These words from Steve Bisciotti have been bothering me for 19 days now, ever since he uttered them at the press conference following the firing of Brian Billick:
“How much blame you put on different people, and how much you hold yourself responsible, is new to me.”
Now I’ll admit right off the bat that I do not have an intimate knowledge of Steve Bisciotti’s business background. I only know the Reader’s Digest version of his rise to fame and fortune: C student at Salisbury State starts a staffing business in his basement that grows into the second largest privately held staffing company in the United States.
That’s very admirable, but it shows me two things: he’s apparently never had a major failure (unless you count that press conference in 2005 when he couldn’t get out of his own way) and he’s never really had to answer to anyone – his company is not publicly traded, so he has been able to operate in a virtual vacuum, without his words and actions being magnified, dissected and criticized by stock holders or investment experts.
So are we to assume that Jason Garrett’s Heisman-like stiff-arm was Bisciotti’s first real brush with failure? I wouldn’t think anyone who’s reached Bisciotti’s level of success wouldn’t have countless stories of stumbles, setbacks and defeats. William Hershey, for instance, had four failed businesses before his chocolate company took off – now’s there’s a freakin’ town named after him. Do you think he never wondered, in Bisciotti’s words, how much blame to put on different people and how much to hold himself responsible?
If we are to believe Bisciotti – that these are truly uncharted waters for him – I wonder how the Garrett debacle will affect things going forward. I’m sure he’s learning from the experience of the past few weeks; I just hope the lesson doesn’t produce several years of lame football.
As Bob Dylan (no doubt a big Ravens fan) sang, “My love she speaks softly. She knows there’s no success like failure. And that failure’s no success at all.”
Be Careful What You Wish For
A lot of people are now beating the drum for Marty Schottenheimer, and that’s fine. The guy is a proven commodity and many fans (and maybe some Ravens’ personnel people) think it will be poetic justice for a disciplinarian to be thrust onto the players who orchestrated Billick’s dismissal.
But let’s put some things in perspective. Schottenheimer’s overall winning percentage (including the postseason) is 59.5%, while the coach he would be replacing has a 55.9% winning percentage. Over a 16-game schedule that translates to 9.52 wins vs. Billick’s 8.94 wins, so he has basically averaged half a win more than Billick during their careers. Anyone else think the team went through a lot of trouble to gain half a win (what’s that, a tie?) for the next couple of years?
Also, conventional wisdom suggests that the struggles of the passing game are what got Billick fired. Well, in 21 seasons, Schottenheimer has presided over only five teams with offenses that ranked in the top 10 in the league in passing. That means that in 76% of his seasons, his teams have ranked in the bottom two-thirds of the league in passing. You can write that off as a meaningless statistic, but just prepare yourself for a lot of three-yards-and-a-cloud-of-dust football, something people grew quite tired of during Billick’s reign.
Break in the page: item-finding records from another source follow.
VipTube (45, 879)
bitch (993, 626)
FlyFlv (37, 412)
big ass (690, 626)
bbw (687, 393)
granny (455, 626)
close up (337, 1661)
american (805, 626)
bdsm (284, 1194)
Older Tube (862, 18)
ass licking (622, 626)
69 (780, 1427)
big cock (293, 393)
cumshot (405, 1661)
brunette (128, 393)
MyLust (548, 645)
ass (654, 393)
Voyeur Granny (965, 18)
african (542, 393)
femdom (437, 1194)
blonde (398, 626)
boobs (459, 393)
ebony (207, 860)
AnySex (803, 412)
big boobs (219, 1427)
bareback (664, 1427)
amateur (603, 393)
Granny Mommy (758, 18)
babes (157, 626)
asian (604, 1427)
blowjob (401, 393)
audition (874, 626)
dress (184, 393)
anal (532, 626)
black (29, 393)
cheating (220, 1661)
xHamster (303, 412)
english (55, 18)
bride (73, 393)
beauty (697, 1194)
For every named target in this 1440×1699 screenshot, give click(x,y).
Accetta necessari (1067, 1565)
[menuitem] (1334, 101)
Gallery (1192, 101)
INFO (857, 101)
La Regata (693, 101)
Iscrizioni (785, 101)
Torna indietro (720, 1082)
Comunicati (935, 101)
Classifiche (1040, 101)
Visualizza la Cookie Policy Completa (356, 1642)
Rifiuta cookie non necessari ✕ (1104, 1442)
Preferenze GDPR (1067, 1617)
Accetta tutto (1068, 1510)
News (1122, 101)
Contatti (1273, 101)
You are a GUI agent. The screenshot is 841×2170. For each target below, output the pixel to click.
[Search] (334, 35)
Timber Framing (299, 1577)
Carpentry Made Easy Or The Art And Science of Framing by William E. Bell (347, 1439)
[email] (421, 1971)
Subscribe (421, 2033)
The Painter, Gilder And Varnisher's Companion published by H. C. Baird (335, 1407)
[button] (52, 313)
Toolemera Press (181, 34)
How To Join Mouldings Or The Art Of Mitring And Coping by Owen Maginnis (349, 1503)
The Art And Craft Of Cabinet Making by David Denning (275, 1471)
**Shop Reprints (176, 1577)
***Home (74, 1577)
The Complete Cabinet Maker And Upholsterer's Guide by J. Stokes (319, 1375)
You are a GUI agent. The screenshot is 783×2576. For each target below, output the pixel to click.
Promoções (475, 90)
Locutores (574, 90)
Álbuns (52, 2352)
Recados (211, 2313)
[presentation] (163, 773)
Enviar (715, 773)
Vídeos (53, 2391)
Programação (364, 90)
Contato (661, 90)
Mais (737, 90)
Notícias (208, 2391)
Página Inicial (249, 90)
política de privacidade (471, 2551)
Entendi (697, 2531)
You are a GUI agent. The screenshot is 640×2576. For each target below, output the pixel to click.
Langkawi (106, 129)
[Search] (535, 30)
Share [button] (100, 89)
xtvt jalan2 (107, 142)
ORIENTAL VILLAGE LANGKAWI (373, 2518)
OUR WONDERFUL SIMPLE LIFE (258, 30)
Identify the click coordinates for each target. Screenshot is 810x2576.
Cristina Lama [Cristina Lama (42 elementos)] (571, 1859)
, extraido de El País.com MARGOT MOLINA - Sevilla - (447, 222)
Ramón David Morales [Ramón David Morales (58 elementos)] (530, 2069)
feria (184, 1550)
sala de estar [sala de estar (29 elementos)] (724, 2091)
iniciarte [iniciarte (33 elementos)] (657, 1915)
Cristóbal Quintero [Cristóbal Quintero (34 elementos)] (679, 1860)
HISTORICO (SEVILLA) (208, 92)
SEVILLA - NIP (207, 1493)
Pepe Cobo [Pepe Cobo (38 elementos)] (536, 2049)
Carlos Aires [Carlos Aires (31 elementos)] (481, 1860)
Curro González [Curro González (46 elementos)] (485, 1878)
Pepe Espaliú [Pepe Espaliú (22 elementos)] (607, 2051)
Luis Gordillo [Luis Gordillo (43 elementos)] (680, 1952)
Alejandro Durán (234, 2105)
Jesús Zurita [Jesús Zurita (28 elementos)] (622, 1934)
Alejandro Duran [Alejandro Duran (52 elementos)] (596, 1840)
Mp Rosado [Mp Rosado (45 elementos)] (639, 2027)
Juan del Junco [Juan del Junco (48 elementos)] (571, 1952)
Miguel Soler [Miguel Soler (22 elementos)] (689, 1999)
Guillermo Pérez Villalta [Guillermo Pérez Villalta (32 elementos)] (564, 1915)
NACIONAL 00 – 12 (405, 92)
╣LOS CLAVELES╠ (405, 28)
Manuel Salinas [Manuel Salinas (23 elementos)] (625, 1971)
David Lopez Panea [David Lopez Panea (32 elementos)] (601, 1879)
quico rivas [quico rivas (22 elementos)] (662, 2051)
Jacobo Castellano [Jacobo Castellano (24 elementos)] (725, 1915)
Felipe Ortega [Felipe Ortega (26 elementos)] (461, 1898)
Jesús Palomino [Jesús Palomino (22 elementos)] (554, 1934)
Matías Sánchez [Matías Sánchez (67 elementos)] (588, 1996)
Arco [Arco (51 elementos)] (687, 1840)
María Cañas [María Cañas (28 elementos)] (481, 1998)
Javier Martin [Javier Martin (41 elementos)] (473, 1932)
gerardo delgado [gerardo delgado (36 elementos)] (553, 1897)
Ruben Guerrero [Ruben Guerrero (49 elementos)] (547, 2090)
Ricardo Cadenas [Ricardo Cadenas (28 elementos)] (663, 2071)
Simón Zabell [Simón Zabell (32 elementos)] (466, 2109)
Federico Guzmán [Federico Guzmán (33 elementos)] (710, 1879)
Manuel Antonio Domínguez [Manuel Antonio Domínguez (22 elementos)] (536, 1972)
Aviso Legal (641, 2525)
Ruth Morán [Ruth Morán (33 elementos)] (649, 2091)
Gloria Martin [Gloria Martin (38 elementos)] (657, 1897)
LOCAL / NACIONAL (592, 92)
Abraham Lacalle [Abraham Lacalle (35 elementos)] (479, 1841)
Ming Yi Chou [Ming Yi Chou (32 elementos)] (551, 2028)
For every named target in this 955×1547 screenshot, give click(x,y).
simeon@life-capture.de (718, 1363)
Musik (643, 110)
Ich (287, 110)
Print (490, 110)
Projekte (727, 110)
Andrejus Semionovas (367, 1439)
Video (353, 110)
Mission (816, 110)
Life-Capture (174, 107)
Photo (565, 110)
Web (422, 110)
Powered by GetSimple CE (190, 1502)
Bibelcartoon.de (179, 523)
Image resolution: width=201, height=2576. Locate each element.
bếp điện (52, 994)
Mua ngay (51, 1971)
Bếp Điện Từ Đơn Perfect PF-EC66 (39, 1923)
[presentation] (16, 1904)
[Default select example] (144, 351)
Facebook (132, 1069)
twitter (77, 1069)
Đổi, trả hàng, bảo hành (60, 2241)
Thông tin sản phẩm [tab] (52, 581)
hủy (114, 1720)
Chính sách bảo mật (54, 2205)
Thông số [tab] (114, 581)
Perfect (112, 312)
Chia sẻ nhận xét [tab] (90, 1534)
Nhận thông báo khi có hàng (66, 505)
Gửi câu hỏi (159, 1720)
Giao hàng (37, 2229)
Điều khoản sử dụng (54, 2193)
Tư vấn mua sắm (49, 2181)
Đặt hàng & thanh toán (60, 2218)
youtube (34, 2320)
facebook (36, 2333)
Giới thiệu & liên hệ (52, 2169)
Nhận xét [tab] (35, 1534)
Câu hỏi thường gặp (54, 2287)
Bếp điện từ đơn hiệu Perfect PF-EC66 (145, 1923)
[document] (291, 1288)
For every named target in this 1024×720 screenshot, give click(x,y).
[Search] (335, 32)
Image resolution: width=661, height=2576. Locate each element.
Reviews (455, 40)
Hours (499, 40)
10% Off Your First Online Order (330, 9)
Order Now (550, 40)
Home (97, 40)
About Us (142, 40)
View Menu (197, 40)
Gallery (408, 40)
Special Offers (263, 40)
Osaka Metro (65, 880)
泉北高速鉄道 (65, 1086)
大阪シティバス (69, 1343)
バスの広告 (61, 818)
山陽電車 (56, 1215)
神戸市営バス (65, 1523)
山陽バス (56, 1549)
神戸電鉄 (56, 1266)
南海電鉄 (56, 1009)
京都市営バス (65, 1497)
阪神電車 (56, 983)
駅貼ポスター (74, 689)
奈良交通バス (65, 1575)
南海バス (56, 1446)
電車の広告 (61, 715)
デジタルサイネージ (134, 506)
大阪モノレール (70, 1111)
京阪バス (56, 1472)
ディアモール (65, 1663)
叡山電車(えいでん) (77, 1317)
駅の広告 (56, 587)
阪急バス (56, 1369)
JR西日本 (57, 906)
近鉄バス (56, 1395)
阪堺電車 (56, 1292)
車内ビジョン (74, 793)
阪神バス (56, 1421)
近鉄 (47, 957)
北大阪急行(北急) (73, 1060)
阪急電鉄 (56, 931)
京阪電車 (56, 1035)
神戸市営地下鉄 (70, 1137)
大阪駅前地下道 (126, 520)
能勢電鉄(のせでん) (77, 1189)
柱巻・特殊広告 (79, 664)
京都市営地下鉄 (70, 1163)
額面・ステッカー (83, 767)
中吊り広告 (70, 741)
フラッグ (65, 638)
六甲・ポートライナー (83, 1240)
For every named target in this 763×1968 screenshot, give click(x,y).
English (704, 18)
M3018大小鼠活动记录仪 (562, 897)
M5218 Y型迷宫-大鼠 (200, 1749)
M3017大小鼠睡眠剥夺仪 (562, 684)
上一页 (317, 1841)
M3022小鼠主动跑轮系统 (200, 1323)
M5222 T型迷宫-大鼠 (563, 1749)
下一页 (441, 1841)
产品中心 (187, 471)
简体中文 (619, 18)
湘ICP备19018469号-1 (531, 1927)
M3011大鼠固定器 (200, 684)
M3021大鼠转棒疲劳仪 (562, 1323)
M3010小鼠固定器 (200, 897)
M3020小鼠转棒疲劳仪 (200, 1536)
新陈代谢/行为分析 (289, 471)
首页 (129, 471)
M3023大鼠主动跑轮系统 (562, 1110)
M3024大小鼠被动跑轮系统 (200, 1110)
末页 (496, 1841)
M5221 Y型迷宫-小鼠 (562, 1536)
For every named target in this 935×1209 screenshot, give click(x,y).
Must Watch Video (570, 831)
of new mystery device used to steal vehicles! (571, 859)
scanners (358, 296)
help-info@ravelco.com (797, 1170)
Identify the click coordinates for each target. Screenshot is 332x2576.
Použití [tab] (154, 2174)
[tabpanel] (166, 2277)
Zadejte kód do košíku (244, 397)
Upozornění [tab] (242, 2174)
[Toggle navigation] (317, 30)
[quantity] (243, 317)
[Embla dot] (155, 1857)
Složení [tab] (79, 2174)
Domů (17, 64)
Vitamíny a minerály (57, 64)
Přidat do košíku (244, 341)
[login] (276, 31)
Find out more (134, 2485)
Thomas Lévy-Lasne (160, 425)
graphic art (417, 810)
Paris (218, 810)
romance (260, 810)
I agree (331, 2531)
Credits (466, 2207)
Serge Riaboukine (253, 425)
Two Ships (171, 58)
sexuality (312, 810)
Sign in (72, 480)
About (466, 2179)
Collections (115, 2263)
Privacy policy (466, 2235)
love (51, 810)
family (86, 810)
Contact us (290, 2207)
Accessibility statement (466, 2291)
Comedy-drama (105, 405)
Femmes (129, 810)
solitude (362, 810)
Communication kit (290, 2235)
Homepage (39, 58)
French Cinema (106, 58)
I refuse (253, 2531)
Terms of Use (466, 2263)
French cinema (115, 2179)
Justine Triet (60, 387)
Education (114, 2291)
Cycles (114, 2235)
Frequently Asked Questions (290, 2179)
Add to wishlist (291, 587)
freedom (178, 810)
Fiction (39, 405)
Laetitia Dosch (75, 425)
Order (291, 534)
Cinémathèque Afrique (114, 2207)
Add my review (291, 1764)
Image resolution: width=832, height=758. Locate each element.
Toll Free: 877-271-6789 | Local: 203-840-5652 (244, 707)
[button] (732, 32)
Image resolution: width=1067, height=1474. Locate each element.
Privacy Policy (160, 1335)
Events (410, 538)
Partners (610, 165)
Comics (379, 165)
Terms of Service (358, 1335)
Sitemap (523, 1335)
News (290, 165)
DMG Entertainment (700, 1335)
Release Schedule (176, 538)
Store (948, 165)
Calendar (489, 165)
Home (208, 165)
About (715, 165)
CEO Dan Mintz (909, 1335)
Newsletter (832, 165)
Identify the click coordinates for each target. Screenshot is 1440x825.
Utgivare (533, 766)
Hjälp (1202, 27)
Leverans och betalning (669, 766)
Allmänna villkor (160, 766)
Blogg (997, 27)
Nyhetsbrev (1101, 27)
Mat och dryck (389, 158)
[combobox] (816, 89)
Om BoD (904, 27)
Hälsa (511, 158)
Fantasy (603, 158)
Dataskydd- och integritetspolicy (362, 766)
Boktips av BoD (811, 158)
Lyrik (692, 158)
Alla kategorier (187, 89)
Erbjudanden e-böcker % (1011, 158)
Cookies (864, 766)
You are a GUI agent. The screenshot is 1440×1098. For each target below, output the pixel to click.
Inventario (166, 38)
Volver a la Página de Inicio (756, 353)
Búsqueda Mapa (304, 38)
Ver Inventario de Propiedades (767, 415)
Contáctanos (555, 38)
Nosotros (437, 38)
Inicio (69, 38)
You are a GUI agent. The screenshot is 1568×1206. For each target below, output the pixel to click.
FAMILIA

I’m also hearing how Marty’s tougher training camps will be a needed change after nine years of, as one local scribe likes to say, Camp Cream Puff. Excuse me, but if our fragile veteran team couldn’t make it through half the season after Billick’s light practice schedule, how many of them are going to be standing after full-pad, full-contact practices all year? Maybe that’s why Schottenheimer has a 5-13 record in the postseason – his players can barely walk by January.
Silence is Golden
For someone who was often branded as a loquacious egomaniac, Brian Billick, without saying a word, couldn’t have played the past three weeks any better. The guy takes the high road by issuing a statement complimenting the organization, his players and even the man who fired him, then disappears with his $15 million.
Say what you want about Billick, but I just can’t imagine a Bill Parcells or a Mike Ditka or any of the other tough-guy coaches this town seems to crave, having enough brains to realize that staying out of the way (i.e. no t.v. or radio appearances, no inquiries for open coaching positions, etc.) and letting the predictable train wreck play out is the best way to handle an unceremonious sacking. As they say in those Guinness commercials, Brilliant!